#### YOUR ASSIGNMENT
The response must contain each line of the material that holds "sidebar".

-------- DATA LISTING

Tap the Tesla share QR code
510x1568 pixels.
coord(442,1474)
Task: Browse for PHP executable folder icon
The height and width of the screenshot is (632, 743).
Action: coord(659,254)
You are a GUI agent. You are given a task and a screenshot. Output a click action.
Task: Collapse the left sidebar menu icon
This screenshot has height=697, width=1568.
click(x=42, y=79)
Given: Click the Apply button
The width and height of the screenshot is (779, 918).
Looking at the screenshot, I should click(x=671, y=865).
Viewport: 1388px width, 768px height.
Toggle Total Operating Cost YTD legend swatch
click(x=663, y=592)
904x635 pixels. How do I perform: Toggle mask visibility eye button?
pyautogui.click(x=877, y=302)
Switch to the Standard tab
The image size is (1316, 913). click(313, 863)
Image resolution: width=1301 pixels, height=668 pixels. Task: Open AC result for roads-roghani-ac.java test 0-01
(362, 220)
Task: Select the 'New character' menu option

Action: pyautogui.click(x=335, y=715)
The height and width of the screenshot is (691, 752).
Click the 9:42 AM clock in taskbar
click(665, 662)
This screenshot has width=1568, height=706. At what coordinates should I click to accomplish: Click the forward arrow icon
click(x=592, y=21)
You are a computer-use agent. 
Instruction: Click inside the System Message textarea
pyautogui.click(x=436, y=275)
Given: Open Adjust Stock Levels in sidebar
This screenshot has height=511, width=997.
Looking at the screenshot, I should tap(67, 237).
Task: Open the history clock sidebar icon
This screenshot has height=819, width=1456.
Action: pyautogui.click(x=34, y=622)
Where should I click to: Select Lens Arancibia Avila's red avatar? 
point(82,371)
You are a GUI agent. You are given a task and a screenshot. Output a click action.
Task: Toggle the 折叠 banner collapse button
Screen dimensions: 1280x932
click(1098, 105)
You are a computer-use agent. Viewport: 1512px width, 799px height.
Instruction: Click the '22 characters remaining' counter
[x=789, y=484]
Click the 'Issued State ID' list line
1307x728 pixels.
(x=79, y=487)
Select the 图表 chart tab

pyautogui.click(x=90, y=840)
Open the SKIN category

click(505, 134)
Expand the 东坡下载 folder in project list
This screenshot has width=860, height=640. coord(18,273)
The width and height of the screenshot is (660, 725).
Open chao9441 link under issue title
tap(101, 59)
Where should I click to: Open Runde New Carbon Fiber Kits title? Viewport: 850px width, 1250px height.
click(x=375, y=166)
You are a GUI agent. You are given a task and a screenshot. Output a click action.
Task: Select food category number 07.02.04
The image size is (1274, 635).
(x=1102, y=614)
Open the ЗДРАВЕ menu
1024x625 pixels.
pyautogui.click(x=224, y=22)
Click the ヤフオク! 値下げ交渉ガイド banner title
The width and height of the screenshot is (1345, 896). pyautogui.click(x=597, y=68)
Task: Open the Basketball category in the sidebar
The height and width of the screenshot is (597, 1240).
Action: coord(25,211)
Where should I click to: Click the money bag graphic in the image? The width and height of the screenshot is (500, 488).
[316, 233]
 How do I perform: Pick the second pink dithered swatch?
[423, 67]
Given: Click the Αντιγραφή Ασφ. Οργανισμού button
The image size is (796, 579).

----------------

#### ANSWER SECTION
Task: Collapse the left sidebar menu icon
Given: Open Adjust Stock Levels in sidebar
Task: Open the history clock sidebar icon
Task: Open the Basketball category in the sidebar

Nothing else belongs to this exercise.